The structure separates UI concerns from business logic, making the codebase maintainable and testable.

Current Implementation

The application currently demonstrates:

Note creation with automatic embedding generation
Real-time semantic search with hybrid ranking
RAG pipeline demonstration showing all stages
Performance metrics for each operation
SQLite-based persistence
Fully offline operation

The implementation prioritizes educational clarity while remaining production-ready for personal use.

Future Enhancements

Potential extensions for enhanced functionality:

On-device LLM integration: Replace extractive summarization with generative models using LLama.cpp
iOS support: Port Android implementation to iOS using same codebase
Model quantization: Reduce model size through INT8 quantization
GPU acceleration: Leverage mobile GPUs for faster inference
Vector indexing: Implement approximate nearest neighbor search (FAISS, HNSW)
Multi-model support: Allow users to select different embedding models
Cross-device sync: Optional encrypted synchronization between devices
Export capabilities: Backup notes and embeddings to external storage
Rich text support: Enhanced formatting beyond plain text
Attachment handling: Process PDFs and images for semantic search

Target Audience

This project is designed for:

Mobile developers exploring on-device AI implementations
Privacy-conscious users seeking intelligent note-taking without cloud services
ML engineers deploying models to resource-constrained environments
Students learning practical RAG system implementation
Enterprise developers building privacy-compliant mobile applications
Portfolio reviewers evaluating systems architecture and AI integration skills

The project balances practical utility with technical demonstration of modern mobile AI capabilities.

Repository

Full implementation and APK releases available at:
https://github.com/JashT14/KnowledgeVault

Pre-built Android APK available in Releases section.

License

MIT License—free to study, modify, and extend for commercial or personal use.

Final Thoughts

The most powerful AI system is one that respects user privacy while delivering tangible value.

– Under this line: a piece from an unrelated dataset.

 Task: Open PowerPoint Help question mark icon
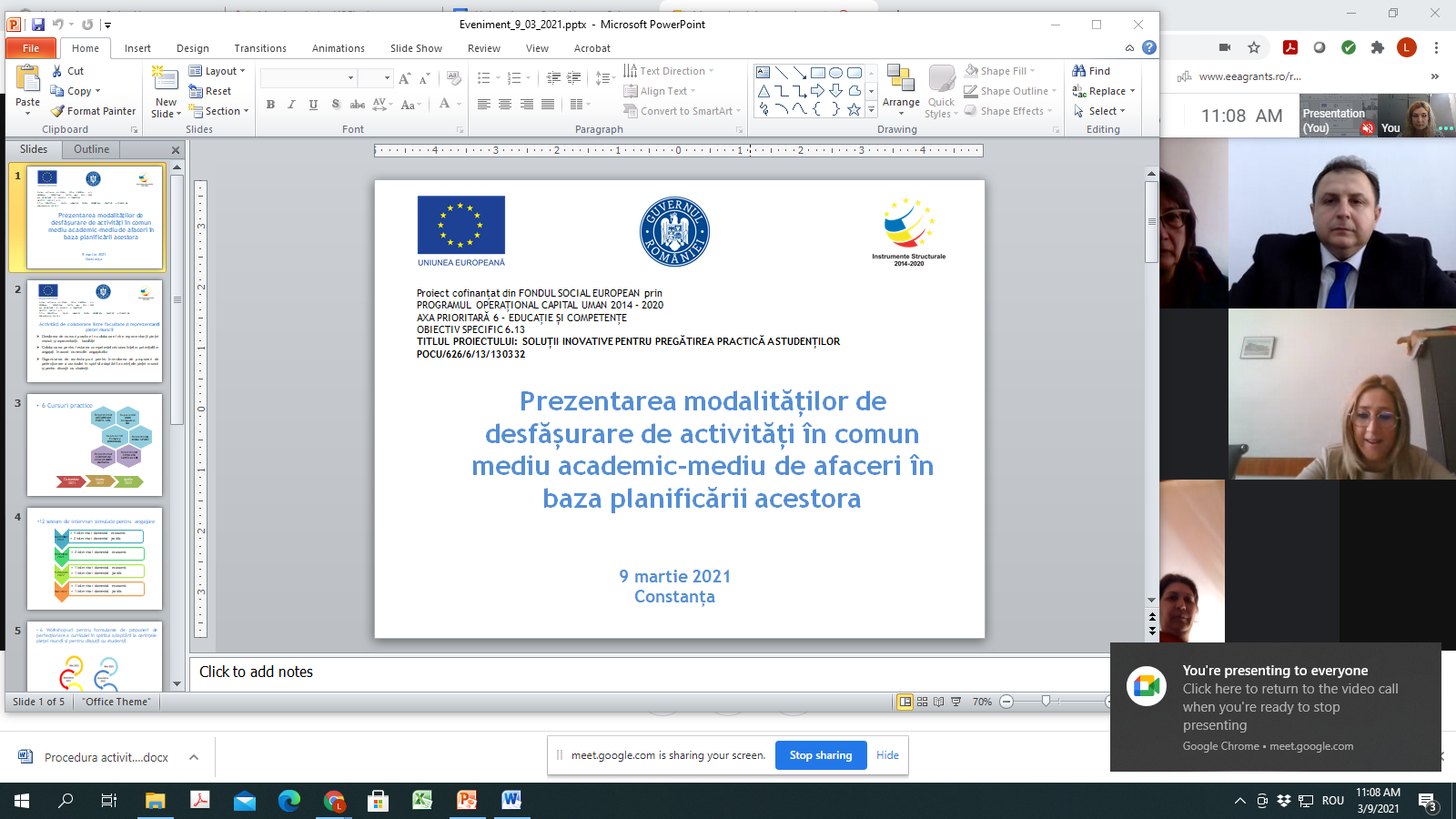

This project demonstrates that sophisticated AI capabilities - semantic search, retrieval augmentation, and intelligent summarization - can run entirely on mobile devices without compromising user privacy or requiring operational infrastructure.

As edge computing and on-device AI continue to evolve, architectures like this become increasingly relevant. The future of mobile AI isn’t necessarily about connecting to the largest cloud models, but about intelligently deploying appropriately-sized models directly where users need them.

This repository represents a practical approach to mobile AI - one that recognizes privacy as a feature, offline capability as an advantage, and simplicity as a strength. The principles demonstrated here remain valuable regardless of which specific models or frameworks dominate the current landscape.

Sometimes the best AI solution isn’t the one with access to the biggest models, but the one that keeps your data where it belongs: under your control.